You could get a lot closer by putting the lasers on a spacescraft, but that would be a space-based weapon, and those are banned by several international treaties.
"Collection by collision" is another possibility Kaplan is earnestly examining.
The idea is simple — coat a spaceship in something sticky and put it into orbit. Think of it as a giant lint roller — debris will naturally collide with the craft, but instead of bouncing off or tearing through it, the junk will simply adhere. The added mass will lower the ship until it deorbits on its own.
And then there are a bevy of independent thinkers eager to jump into the mix.
Retired aerospace engineer Jim Hollopeter was profiled in a recent Wall Street Journal article, which reported that he wants to load aging rockets with water and bring down debris with what would essentially be the world's largest fire hose.
Meanwhile, the folks at Tether Unlimited, a Washington-based aerospace company funded by the Air Force, have created the "terminator tape," basically a pizza-sized box that can be clamped on to to a defunct satellite.
Once attached, the box opens, several hundred meters of electro-dynamic wire unspool and atmospheric drag does the rest to bring the bird down.

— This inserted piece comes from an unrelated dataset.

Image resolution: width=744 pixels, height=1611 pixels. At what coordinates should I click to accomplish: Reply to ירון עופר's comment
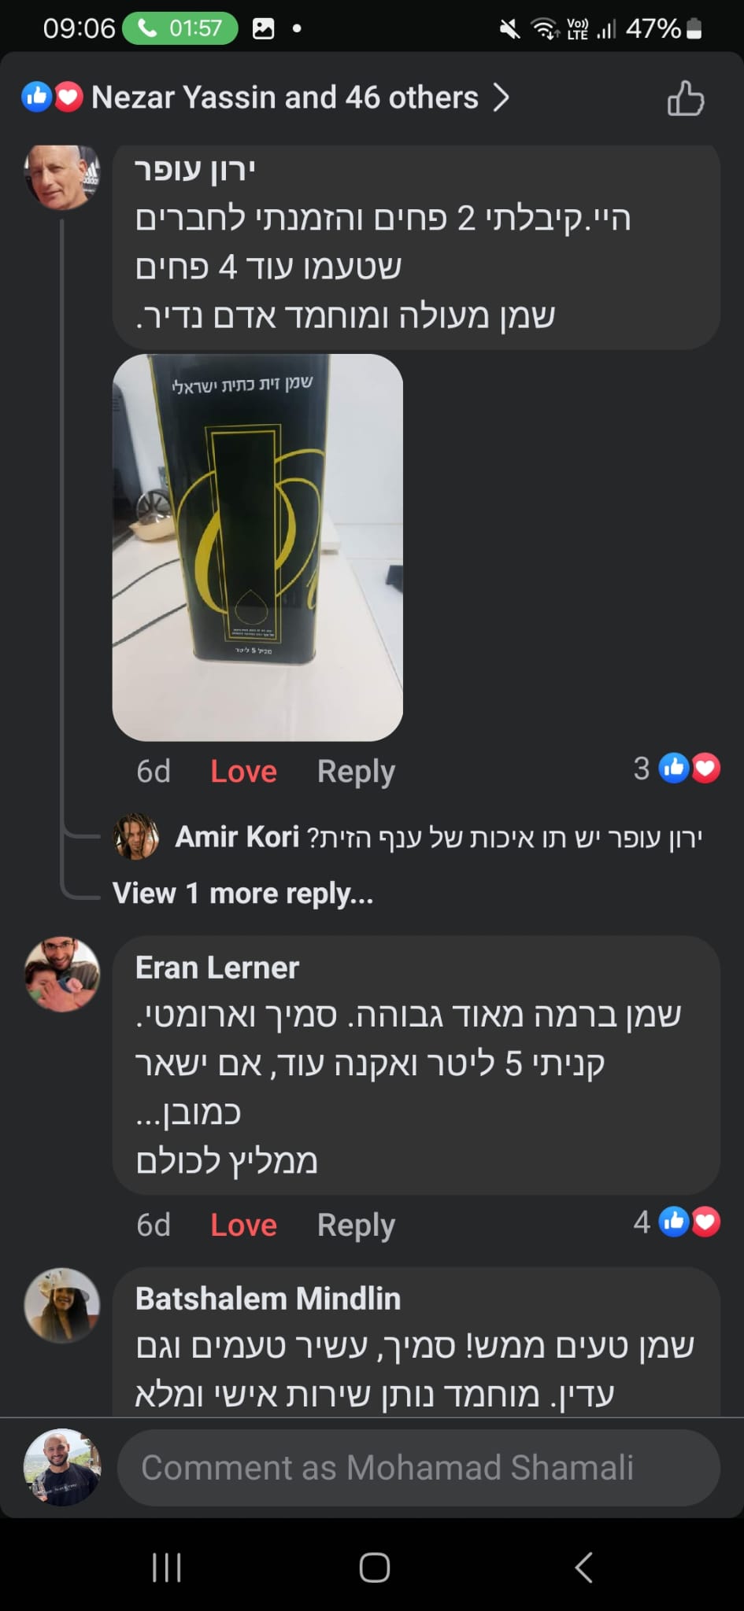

There are also nets, and magnets, and a science-fiction treasure trove of tantalization. The bad news is that none of them, even something as low-tech as the terminator tether, comes cheap.
The good news is that many could be "bootstrap"-financing technologies. There's a fortune to be made in space-mining operations, for example in harvesting nickel from the moon.
Diamandis himself believes this future industry will produce the world's first trillionaire, and if the fortunes of the 19th-century "robber barons" are anything to go by, he may not be wrong.
The point is that cleaning debris out of space means learning how to tow objects around space — a fundamental component of any mining operation.
"You don't even have to go that far out," says Diamandis. "Whatever 'waste management' organization gets the contract for space is looking at heaps of valuable material already floating around above us. You have to remember — one man's waste is another's treasure."